Ktoś stanął nagle tak blisko przy naszym stole, że wręcz zaglądał nam w talerze. Był to potężny, wąsaty starszy mężczyzna, z zatkniętą za pasek papierową serwetką, purpurowy na twarzy od tego, co miał nam do powiedzenia. Jeszcze przed chwilą siedział i jadł przy sąsiednim stoliku. Teraz jego towarzysze nachylili się w naszą stronę, ciekawi tego, co nastąpi.
– Co jest, kolego? – zagadnął go mój ojciec. – Odsuń no się pan, Jeśli łaska.
– Winchell to Żyd! – bluznął tamten. – Na płatnych usługach brytyjskiego rządu!
Ojciec poderwał gwałtownie obie ręce, jakby chciał wbić nóż i widelec w opasły brzuch obcego. Gestem tym dostatecznie wyraził swoje oburzenie – a jednak wąsacz ani drgnął. Jego wąsy nie przypominały przystrzyżonego w kwadrat czarnego zarostu pod nosem Hitlera, lecz raczej fantazyjny, podkręcony na końcach biały wąs prezydenta Tafta z jasnoczerwonego znaczka za pięćdziesiąt centów z trzydziestego ósmego roku.
– Drugiego takiego pyskatego Żydziska z nadmiarem władzy… – zaczął grubas.
– Dość tego! – krzyknął pan Taylor i zerwawszy się z miejsca, stanął, chociaż taki był malutki, między zwalistą postacią obcego a moim wściekłym ojcem, przyciśniętym do stolika przez napierający na niego komiczny duet.
Pyskate Żydzisko. Po raz drugi w ciągu niespełna czterdziestu ośmiu godzin.
Dwaj odziani w fartuchy mężczyźni zza bufetu wyskoczyli na salę i ujęli pod pachy naszego napastnika.

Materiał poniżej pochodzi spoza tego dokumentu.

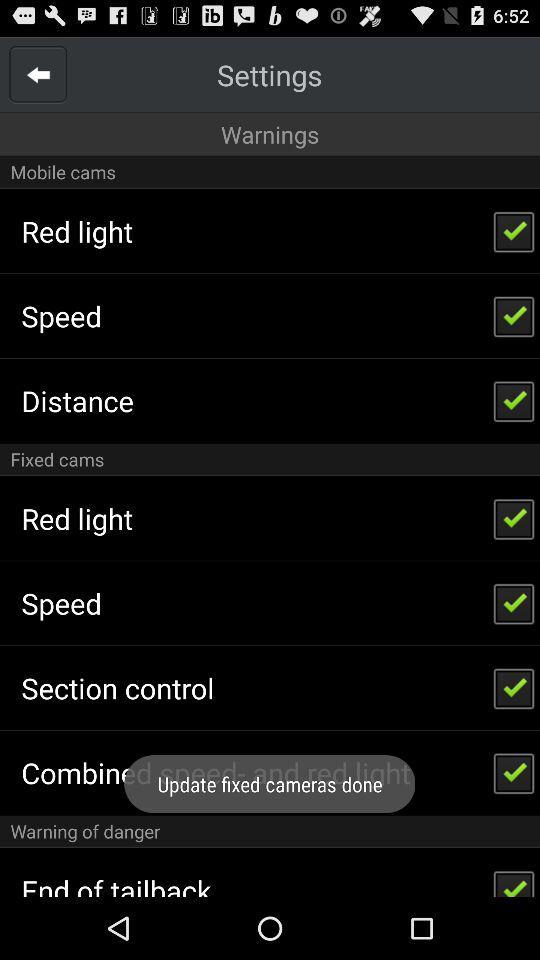 This screenshot has height=960, width=540. What do you see at coordinates (38, 74) in the screenshot?
I see `return to the previous screen` at bounding box center [38, 74].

– To nie saloon na pańskim zadupiu – skarcił go jeden. – i niech pan o tym nie zapomina.
Doprowadzili go do stolika, wcisnęli w krzesło, a potem ten, który go zbeształ, podszedł do nas i powiedział:
– Proszę częstować się kawą bez ograniczeń. Przyniosę chłopcom jeszcze po jednej porcji lodów. Niech państwo spokojnie kończą kolację. Ja tu jestem właścicielem, nazywam się Wilbur i oferuję państwu wszystkie desery na koszt firmy. Zaraz podam świeżej wody z lodem.
– Dziękuję – odparł na to mój ojciec dziwnie sztucznym głosem, jak z automatu. – Dziękuję – powtórzył. – Dziękuję.
– Herman, proszę cię – szepnęła matka. – Wyjdźmy stąd.
– Mowy nie ma. Absolutnie. Kończymy jedzenie. – Odchrząknął i po chwili dodał: – Dziś zwiedzamy Waszyngton nocą. Nie wracamy do domu, póki nie zwiedzimy Waszyngtonu nocą.
Innymi słowy, wieczór miał dobiec końca zgodnie z planem, a my mieliśmy nie dać się zastraszyć. Dla Sandy’ego i dla mnie oznaczało to dodatkowe wielkie porcje lodów, podane do stolika przez jednego z bufetowych.